• **AIM OF THE TASK**: Without changing a single word, output each entry.

[Saved data entries]

▬▬▬▬▬▬▬▬▬▬

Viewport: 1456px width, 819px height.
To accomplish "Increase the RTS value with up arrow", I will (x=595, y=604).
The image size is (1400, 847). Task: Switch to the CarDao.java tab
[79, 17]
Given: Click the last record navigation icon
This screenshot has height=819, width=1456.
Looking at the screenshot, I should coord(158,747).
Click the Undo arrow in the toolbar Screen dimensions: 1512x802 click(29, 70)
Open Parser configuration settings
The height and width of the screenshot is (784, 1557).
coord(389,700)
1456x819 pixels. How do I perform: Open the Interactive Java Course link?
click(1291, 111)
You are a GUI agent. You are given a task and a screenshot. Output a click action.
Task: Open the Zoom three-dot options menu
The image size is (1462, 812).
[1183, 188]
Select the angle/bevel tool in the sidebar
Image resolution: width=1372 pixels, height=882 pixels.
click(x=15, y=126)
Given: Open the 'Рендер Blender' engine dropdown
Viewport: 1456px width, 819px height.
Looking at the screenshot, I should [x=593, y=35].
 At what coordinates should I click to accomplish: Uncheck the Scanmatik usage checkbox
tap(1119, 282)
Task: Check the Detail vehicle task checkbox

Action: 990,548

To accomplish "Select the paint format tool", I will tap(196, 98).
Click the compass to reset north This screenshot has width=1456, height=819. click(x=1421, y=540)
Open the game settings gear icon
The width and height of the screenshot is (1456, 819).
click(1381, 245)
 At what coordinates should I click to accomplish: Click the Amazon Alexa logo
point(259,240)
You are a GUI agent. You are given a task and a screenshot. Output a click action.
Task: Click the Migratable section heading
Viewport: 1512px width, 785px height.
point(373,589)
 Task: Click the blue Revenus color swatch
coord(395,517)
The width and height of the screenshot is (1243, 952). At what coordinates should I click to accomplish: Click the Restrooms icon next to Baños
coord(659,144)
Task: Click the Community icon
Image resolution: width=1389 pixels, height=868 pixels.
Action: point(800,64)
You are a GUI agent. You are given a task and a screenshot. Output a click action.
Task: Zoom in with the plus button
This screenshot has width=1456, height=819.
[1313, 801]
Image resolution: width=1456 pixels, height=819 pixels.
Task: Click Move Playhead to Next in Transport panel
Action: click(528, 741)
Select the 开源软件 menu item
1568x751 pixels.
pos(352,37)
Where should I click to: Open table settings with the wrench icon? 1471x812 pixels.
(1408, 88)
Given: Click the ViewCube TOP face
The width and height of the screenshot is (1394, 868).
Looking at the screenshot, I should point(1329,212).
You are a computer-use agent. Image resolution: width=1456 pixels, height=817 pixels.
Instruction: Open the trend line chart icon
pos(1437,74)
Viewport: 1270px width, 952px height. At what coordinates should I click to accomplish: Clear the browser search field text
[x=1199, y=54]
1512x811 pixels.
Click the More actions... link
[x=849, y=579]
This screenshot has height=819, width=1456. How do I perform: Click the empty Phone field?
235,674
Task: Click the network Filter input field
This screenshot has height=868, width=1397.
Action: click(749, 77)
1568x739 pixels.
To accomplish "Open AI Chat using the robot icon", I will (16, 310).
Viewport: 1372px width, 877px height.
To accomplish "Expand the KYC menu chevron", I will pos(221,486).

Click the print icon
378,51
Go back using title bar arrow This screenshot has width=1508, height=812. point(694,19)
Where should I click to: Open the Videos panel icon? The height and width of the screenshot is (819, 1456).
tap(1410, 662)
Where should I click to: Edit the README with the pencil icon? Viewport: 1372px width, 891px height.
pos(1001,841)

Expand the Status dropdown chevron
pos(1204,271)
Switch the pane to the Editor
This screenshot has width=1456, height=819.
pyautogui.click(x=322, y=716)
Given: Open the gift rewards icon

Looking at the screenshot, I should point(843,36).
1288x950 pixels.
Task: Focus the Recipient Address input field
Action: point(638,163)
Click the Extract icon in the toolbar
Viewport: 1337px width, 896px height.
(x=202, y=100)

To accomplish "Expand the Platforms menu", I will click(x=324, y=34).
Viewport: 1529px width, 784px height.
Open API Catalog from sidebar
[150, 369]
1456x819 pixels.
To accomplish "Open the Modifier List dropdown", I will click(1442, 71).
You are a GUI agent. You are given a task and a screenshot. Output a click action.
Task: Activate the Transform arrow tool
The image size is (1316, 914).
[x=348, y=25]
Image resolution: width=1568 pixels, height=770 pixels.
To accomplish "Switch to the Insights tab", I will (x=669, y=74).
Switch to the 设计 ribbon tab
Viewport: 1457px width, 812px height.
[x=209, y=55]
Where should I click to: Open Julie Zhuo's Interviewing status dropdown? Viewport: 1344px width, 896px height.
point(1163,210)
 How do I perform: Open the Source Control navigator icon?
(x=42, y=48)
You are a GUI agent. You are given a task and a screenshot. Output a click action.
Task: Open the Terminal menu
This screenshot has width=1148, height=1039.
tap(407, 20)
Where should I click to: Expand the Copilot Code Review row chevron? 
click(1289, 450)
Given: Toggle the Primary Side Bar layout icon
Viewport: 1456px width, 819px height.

▬▬▬▬▬▬▬▬▬▬

• **YOUR RESPONSE**:
Viewport: 1456px width, 819px height.
To accomplish "Increase the RTS value with up arrow", I will (x=595, y=604).
The image size is (1400, 847). Task: Switch to the CarDao.java tab
[79, 17]
Given: Click the last record navigation icon
This screenshot has height=819, width=1456.
Looking at the screenshot, I should coord(158,747).
Click the Undo arrow in the toolbar Screen dimensions: 1512x802 click(29, 70)
Open Parser configuration settings
The height and width of the screenshot is (784, 1557).
coord(389,700)
1456x819 pixels. How do I perform: Open the Interactive Java Course link?
click(1291, 111)
You are a GUI agent. You are given a task and a screenshot. Output a click action.
Task: Open the Zoom three-dot options menu
The image size is (1462, 812).
[1183, 188]
Select the angle/bevel tool in the sidebar
Image resolution: width=1372 pixels, height=882 pixels.
click(x=15, y=126)
Given: Open the 'Рендер Blender' engine dropdown
Viewport: 1456px width, 819px height.
Looking at the screenshot, I should [x=593, y=35].
 At what coordinates should I click to accomplish: Uncheck the Scanmatik usage checkbox
tap(1119, 282)
Task: Check the Detail vehicle task checkbox

Action: 990,548

To accomplish "Select the paint format tool", I will tap(196, 98).
Click the compass to reset north This screenshot has width=1456, height=819. click(x=1421, y=540)
Open the game settings gear icon
The width and height of the screenshot is (1456, 819).
click(1381, 245)
 At what coordinates should I click to accomplish: Click the Amazon Alexa logo
point(259,240)
You are a GUI agent. You are given a task and a screenshot. Output a click action.
Task: Click the Migratable section heading
Viewport: 1512px width, 785px height.
point(373,589)
 Task: Click the blue Revenus color swatch
coord(395,517)
The width and height of the screenshot is (1243, 952). At what coordinates should I click to accomplish: Click the Restrooms icon next to Baños
coord(659,144)
Task: Click the Community icon
Image resolution: width=1389 pixels, height=868 pixels.
Action: point(800,64)
You are a GUI agent. You are given a task and a screenshot. Output a click action.
Task: Zoom in with the plus button
This screenshot has width=1456, height=819.
[1313, 801]
Image resolution: width=1456 pixels, height=819 pixels.
Task: Click Move Playhead to Next in Transport panel
Action: click(528, 741)
Select the 开源软件 menu item
1568x751 pixels.
pos(352,37)
Where should I click to: Open table settings with the wrench icon? 1471x812 pixels.
(1408, 88)
Given: Click the ViewCube TOP face
The width and height of the screenshot is (1394, 868).
Looking at the screenshot, I should point(1329,212).
You are a computer-use agent. Image resolution: width=1456 pixels, height=817 pixels.
Instruction: Open the trend line chart icon
pos(1437,74)
Viewport: 1270px width, 952px height. At what coordinates should I click to accomplish: Clear the browser search field text
[x=1199, y=54]
1512x811 pixels.
Click the More actions... link
[x=849, y=579]
This screenshot has height=819, width=1456. How do I perform: Click the empty Phone field?
235,674
Task: Click the network Filter input field
This screenshot has height=868, width=1397.
Action: click(749, 77)
1568x739 pixels.
To accomplish "Open AI Chat using the robot icon", I will (16, 310).
Viewport: 1372px width, 877px height.
To accomplish "Expand the KYC menu chevron", I will pos(221,486).

Click the print icon
378,51
Go back using title bar arrow This screenshot has width=1508, height=812. point(694,19)
Where should I click to: Open the Videos panel icon? The height and width of the screenshot is (819, 1456).
tap(1410, 662)
Where should I click to: Edit the README with the pencil icon? Viewport: 1372px width, 891px height.
pos(1001,841)

Expand the Status dropdown chevron
pos(1204,271)
Switch the pane to the Editor
This screenshot has width=1456, height=819.
pyautogui.click(x=322, y=716)
Given: Open the gift rewards icon

Looking at the screenshot, I should point(843,36).
1288x950 pixels.
Task: Focus the Recipient Address input field
Action: point(638,163)
Click the Extract icon in the toolbar
Viewport: 1337px width, 896px height.
(x=202, y=100)

To accomplish "Expand the Platforms menu", I will click(x=324, y=34).
Viewport: 1529px width, 784px height.
Open API Catalog from sidebar
[150, 369]
1456x819 pixels.
To accomplish "Open the Modifier List dropdown", I will click(1442, 71).
You are a GUI agent. You are given a task and a screenshot. Output a click action.
Task: Activate the Transform arrow tool
The image size is (1316, 914).
[x=348, y=25]
Image resolution: width=1568 pixels, height=770 pixels.
To accomplish "Switch to the Insights tab", I will (x=669, y=74).
Switch to the 设计 ribbon tab
Viewport: 1457px width, 812px height.
[x=209, y=55]
Where should I click to: Open Julie Zhuo's Interviewing status dropdown? Viewport: 1344px width, 896px height.
point(1163,210)
 How do I perform: Open the Source Control navigator icon?
(x=42, y=48)
You are a GUI agent. You are given a task and a screenshot. Output a click action.
Task: Open the Terminal menu
This screenshot has width=1148, height=1039.
tap(407, 20)
Where should I click to: Expand the Copilot Code Review row chevron? 
click(1289, 450)
Given: Toggle the Primary Side Bar layout icon
Viewport: 1456px width, 819px height.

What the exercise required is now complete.